I recently overhauled bits of the mail system here to take care of a few lingering quirks that I’d never had the time nor inclination to track down. All of my various email addresses and aliases go to the exact same mailbox, through the multiple expedients of fetchmail, which picks up my mail from gmail and AOL, and DNS MX records that point everything to the same place.
Until recently, if you sent mail to “user@goodjobsucking.com” it would be transformed by the server into “user@baddomain.com” unceremoniously. It would show up that way in the mailbox, and only by delving into the mail headers was it obvious that the mail was originally destined for a different domain. For addresses I didn’t make use of much, this was fine, though it leads to the curious circumstance where somebody sending mail to goodjobsucking.com would get replies from baddomain.com, which deviates from the principles of separating domains in the first place.

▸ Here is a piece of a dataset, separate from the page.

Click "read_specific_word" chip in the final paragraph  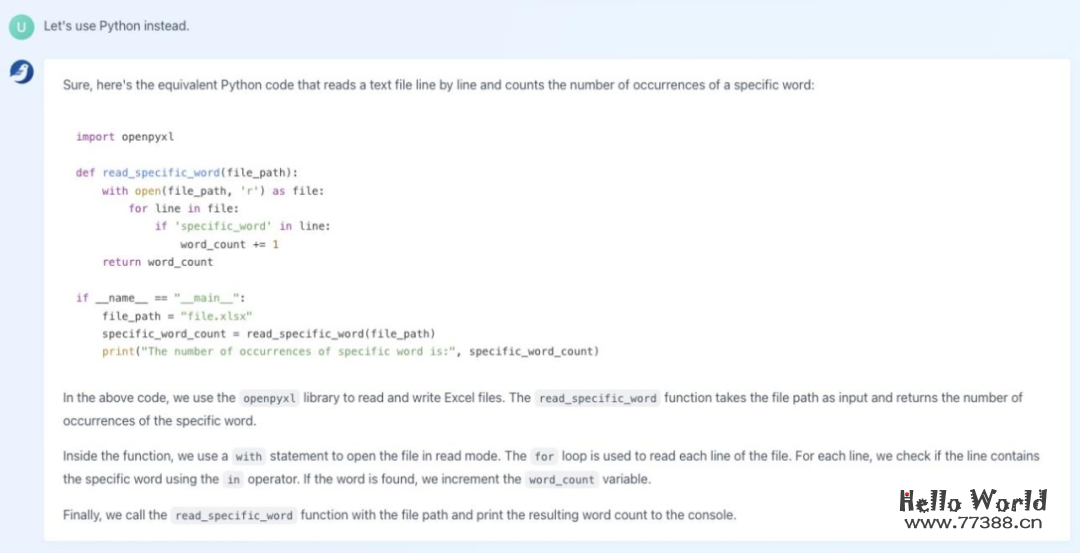tap(234, 516)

It turns out the root cause was that goodjobsucking.com, rather than having its own A record in the DNS tables, used a CNAME to baddomain.com. Apparently this implies that mail sent to goodjobsucking.com is actually for baddomain.com. I imagine this would be particularly useful for adjunct or typo domains, where you want to correct the original destination or transition from one domain to another. It’s also useful in that the mailer only needs to internally relay for, and listen to, mail destined for baddomain.com; any mail sent to a CNAME from another domain pointing to it works perfectly well.
Moving the domain from a CNAME to an A record effectively separates things out again, though now the mailer must also be aware that it’s listening for mail for yet another domain.